Exercise description. Return the lines beginning at the one that contains "[Visit El Lorito on Google" and continuing to the end of the entries, including both ends, exactly as written and nothing else.
+++++
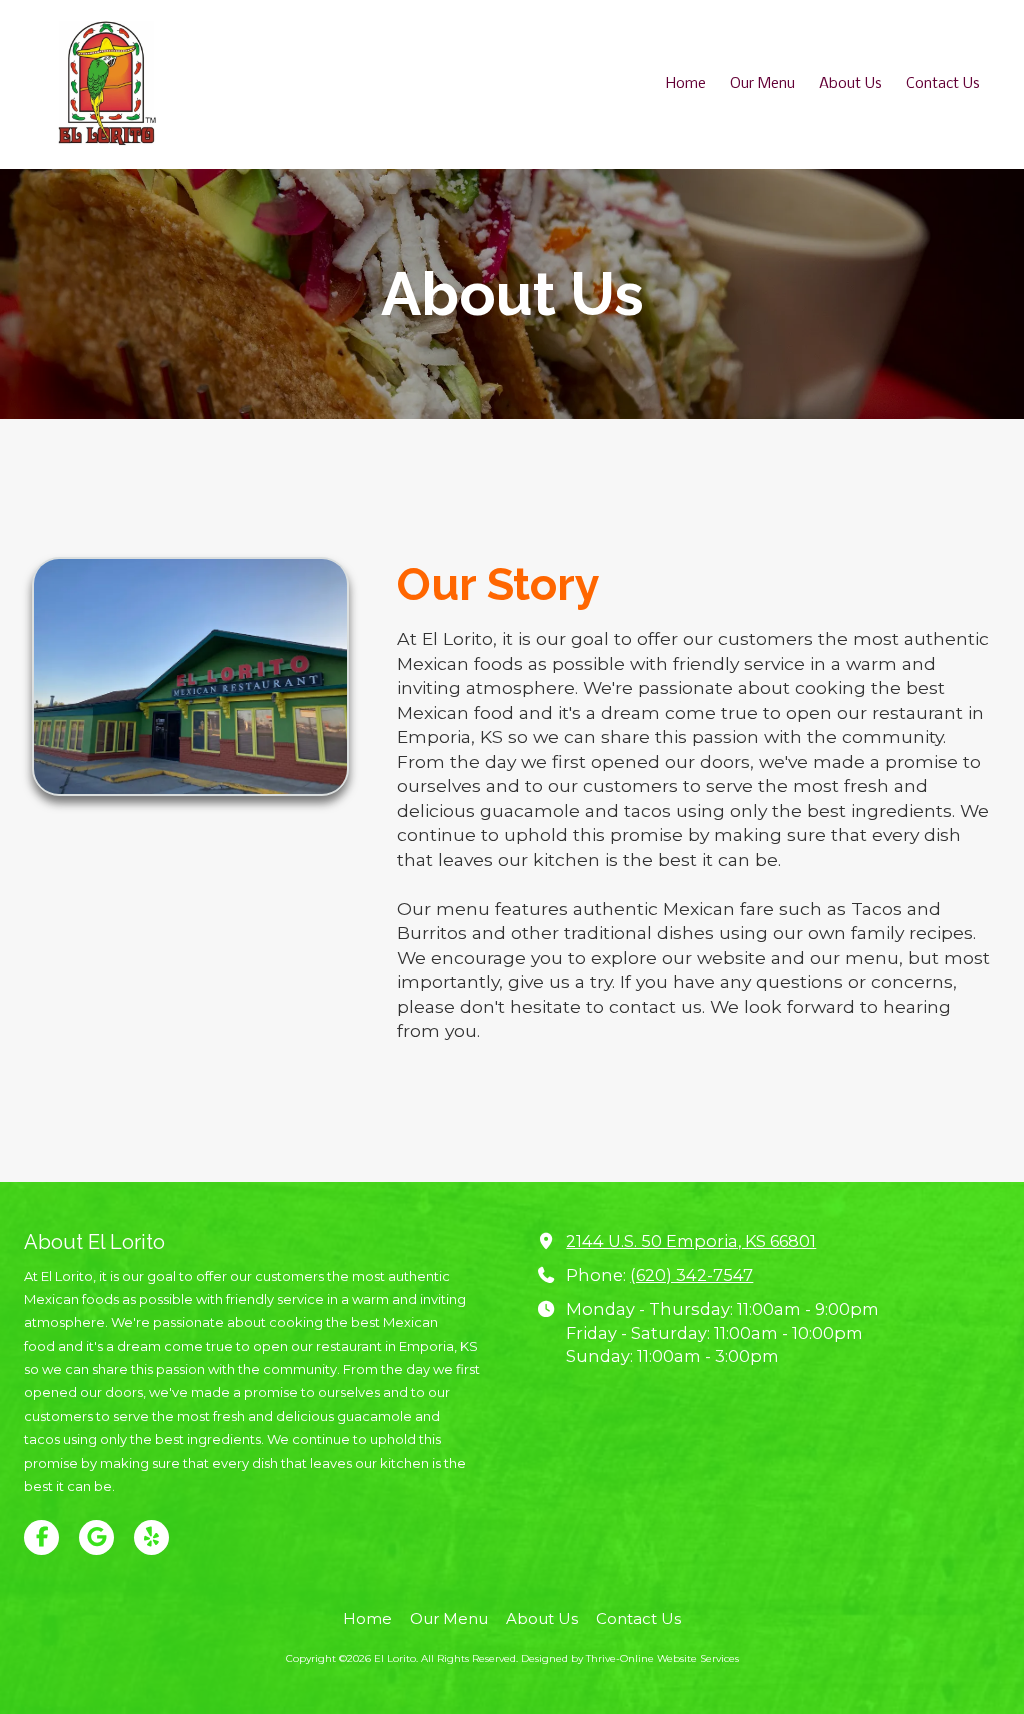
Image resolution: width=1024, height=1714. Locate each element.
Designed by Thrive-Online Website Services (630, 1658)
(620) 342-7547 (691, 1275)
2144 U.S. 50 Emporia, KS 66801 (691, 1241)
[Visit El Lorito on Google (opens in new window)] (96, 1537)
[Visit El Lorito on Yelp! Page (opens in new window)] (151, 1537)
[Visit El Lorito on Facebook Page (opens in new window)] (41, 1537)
+++++
Task result.
[Visit El Lorito on Google (opens in new window)] (96, 1537)
[Visit El Lorito on Yelp! Page (opens in new window)] (151, 1537)
[Visit El Lorito on Facebook Page (opens in new window)] (41, 1537)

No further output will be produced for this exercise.